XVI Domenica Tempo Ordinario: una pastorale che è servizio all’amore

La liturgia oggi evidenzia due temi: una invettiva contro i pastori infedeli e una relazione nuova, stabile e sistematica tra il pastore e il suo gregge. Il primo tema evidenzia la presenza nel gregge di pastori infedeli che disperdono il gregge: pastore infedele è chi dimentica che comandare, guidare significa “servire”, vivere ed adoperarsi per gli altri. Il Profeta si riferisce oggi a chiunque si presenta come pastore (religioso, politico etc. ) e invece di servire il gregge del Signore pensa solo a sé. Gesù è il primo che si autodefinisce ‘buon pastore’ con i relativi attributi di guida ricolma solo di amore e compassione per il gregge. Egli conosce le sue pecore, le chiama per nome e queste ascoltano la sua voce.
Oggi nella Chiesa: vescovi, presbiteri, autorità religiose o politiche sono veri collaboratori se attuano i comandi del Signore dove guidare è ‘servire’: ognuno, conforme ai talenti e ai carismi ricevuti dallo Spirito Santo, è chiamato ad attuare la propria missione di guida credibile in nome di Cristo e non per tornaconto personale. Nel brano del Vangelo i discepoli di Gesù erano ritornati felici per avere incontrato tanta gente; ora Gesù li invita all’incontro con se stessi: ‘Venite in disparte e riposatevi’.
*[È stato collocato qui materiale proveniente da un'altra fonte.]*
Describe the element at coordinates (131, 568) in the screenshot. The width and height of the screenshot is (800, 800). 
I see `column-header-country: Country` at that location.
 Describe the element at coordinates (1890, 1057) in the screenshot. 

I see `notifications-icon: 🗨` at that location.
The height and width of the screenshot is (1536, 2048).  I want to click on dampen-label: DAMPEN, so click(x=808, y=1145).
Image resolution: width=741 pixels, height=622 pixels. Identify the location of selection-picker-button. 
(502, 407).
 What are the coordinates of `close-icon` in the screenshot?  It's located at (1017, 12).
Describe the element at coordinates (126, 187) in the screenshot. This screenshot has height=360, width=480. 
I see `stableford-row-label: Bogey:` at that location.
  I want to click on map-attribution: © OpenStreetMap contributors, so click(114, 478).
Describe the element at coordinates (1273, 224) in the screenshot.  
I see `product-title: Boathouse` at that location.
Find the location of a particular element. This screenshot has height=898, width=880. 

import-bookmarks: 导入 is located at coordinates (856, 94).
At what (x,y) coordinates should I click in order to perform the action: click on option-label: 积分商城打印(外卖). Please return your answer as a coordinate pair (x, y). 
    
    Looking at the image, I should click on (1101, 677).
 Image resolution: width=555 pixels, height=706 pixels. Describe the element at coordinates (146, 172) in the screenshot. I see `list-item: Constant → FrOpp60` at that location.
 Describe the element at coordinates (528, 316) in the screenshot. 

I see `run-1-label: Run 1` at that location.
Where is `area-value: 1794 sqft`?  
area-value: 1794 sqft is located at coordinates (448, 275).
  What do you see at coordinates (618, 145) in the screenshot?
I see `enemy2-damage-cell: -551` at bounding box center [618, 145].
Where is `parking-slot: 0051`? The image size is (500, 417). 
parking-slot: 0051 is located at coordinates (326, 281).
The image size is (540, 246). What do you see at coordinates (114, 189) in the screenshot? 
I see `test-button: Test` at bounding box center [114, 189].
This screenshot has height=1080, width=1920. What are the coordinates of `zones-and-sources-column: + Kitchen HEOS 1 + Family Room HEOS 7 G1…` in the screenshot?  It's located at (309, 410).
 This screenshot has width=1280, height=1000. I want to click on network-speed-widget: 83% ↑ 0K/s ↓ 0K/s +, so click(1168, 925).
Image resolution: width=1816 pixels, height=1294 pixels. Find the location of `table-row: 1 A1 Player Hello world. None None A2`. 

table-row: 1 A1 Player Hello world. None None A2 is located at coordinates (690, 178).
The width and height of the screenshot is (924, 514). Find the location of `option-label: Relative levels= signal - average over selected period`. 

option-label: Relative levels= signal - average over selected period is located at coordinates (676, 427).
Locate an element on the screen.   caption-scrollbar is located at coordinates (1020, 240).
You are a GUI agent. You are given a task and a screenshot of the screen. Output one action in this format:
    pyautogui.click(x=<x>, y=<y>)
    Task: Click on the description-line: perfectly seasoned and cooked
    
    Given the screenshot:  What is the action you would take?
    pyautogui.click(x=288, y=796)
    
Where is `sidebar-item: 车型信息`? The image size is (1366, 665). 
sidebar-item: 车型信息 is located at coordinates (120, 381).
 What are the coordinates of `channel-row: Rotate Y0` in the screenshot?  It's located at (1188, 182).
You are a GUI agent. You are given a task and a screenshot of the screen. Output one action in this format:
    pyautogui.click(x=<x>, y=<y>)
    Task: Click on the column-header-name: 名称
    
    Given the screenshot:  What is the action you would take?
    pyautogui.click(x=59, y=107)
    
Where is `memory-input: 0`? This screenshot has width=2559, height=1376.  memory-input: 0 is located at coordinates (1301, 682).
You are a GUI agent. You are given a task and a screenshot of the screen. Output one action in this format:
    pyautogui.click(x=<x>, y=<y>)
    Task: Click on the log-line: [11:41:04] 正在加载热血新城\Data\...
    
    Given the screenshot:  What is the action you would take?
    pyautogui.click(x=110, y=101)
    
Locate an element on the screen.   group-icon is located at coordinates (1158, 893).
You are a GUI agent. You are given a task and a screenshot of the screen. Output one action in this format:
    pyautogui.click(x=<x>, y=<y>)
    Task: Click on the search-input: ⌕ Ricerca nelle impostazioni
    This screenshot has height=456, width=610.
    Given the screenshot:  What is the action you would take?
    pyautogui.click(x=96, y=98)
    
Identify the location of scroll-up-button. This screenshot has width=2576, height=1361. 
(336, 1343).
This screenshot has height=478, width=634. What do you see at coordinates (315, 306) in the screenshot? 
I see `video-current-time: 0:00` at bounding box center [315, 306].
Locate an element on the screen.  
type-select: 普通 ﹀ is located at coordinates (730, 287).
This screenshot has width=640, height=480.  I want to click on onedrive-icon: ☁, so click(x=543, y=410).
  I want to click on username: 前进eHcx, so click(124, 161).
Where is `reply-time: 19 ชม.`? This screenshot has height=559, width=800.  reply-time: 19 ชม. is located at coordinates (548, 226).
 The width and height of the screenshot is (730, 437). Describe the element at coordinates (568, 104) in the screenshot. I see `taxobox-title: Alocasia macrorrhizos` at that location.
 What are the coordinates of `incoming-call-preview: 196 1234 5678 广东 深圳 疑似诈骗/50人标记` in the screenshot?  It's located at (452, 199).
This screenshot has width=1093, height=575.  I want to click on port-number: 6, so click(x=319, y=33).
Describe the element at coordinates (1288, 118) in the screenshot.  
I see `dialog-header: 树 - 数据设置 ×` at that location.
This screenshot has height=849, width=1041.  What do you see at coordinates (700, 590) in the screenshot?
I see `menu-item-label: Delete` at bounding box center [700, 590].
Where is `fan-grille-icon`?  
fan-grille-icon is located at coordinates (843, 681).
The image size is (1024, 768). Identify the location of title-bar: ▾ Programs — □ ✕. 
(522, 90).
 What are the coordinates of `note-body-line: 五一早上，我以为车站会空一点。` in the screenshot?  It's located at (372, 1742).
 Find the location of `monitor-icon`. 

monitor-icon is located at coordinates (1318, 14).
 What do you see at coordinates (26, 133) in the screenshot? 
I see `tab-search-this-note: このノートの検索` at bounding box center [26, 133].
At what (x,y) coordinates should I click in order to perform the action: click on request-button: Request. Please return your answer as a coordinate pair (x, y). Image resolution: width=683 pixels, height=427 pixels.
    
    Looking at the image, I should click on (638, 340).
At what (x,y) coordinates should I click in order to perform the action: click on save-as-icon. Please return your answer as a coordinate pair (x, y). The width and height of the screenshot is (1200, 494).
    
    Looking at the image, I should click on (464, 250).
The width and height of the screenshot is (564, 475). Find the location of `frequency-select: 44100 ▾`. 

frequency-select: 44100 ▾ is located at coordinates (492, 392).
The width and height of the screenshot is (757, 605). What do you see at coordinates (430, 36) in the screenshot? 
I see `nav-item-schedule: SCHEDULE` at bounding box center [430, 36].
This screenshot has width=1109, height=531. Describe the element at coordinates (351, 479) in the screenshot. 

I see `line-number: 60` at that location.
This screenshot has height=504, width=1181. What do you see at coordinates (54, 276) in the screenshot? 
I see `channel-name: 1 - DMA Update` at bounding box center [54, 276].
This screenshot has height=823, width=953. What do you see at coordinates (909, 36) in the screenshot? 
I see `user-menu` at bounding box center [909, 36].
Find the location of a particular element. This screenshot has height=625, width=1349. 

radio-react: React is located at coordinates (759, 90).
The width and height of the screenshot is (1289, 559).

Gesù li invita in disparte, in un luogo solitario per riposarsi; Egli infatti si preoccupa della loro stanchezza fisica ed interiore; non è solo riposo fisico ma anche del cuore. Riposarsi per l’apostolo significa ritemprare lo spirito attingendo alla fonte dell’acqua viva: Cristo, che è Via, Verità e Vita. Come nel Vangelo tante volte Gesù si ritirava in preghiera per ritrovare il Padre e rinnovare le forze fisiche, così l’uomo, l’apostolo solo in Gesù ogni giorno deve trovare la forza che lo rinnova.
Gli Apostoli infatti non sono collaboratori esterni ma veri amici di Gesù; non sono impiegati o mercenari ma chiamati a dare la vita, se è necessario, per le pecore e per il Regno di Dio. Vi ho dato l’esempio, dice Gesù, e come ho fatto io , fate voi. Gesù crea nei suoi discepoli l’anima del buon pastore. Gli Apostoli si dirigono con la barca in un luogo deserto, la folla se ne accorge: li videro, li capirono e li precedettero.
L’amore è servizio ma è anche compassione: Gesù vide ed ebbe compassione della folla perché erano come pecore senza pastore e si mise ad insegnare loro molte cose. Da buon pastore Gesù riserva alla folla il dono migliore: la sua parola che illumina e dà gioia al cuore. La folla infatti non era venuta perché Gesù l’aveva saziata con la moltiplicazione dei pani, ma perché si sentiva amata e non disprezzata o messa da parte.
Gesù non fa discorsi politici o di alta economia; il Regno di cui parla è solo il Regno di Dio, regno di giustizia e di pace. La folla cerca Gesù perché ha fame e sete di giustizia e Gesù appresta l’opportuno rimedio: ‘convertitevi’, collaborate per restaurare il regno dell’amore e si avrà la pace vera. La pace si costruisce solo cercando con coraggio di eliminare le disuguaglianze generate da sistemi ingiusti ed attuando quanto necessita per realizzare una esistenza degna dell’uomo e prospera.
Giustizia e pace non sono possibili senza la purificazione del cuore, senza un rinnovamento di pensiero, senza una reale conversione all’amore verso Dio, verso la famiglia, verso tutti. Tale novità deve coinvolgere anche la dimensione politica. ‘Se il Signore è il mio pastore non manco di nulla’. La pace è il frutto della solidarietà globale finalizzata al bene della grande famiglia umana. La Madonna, la madre di Gesù e nostra, ci aiuti a vivere il grande e nobile mistero dell’amore.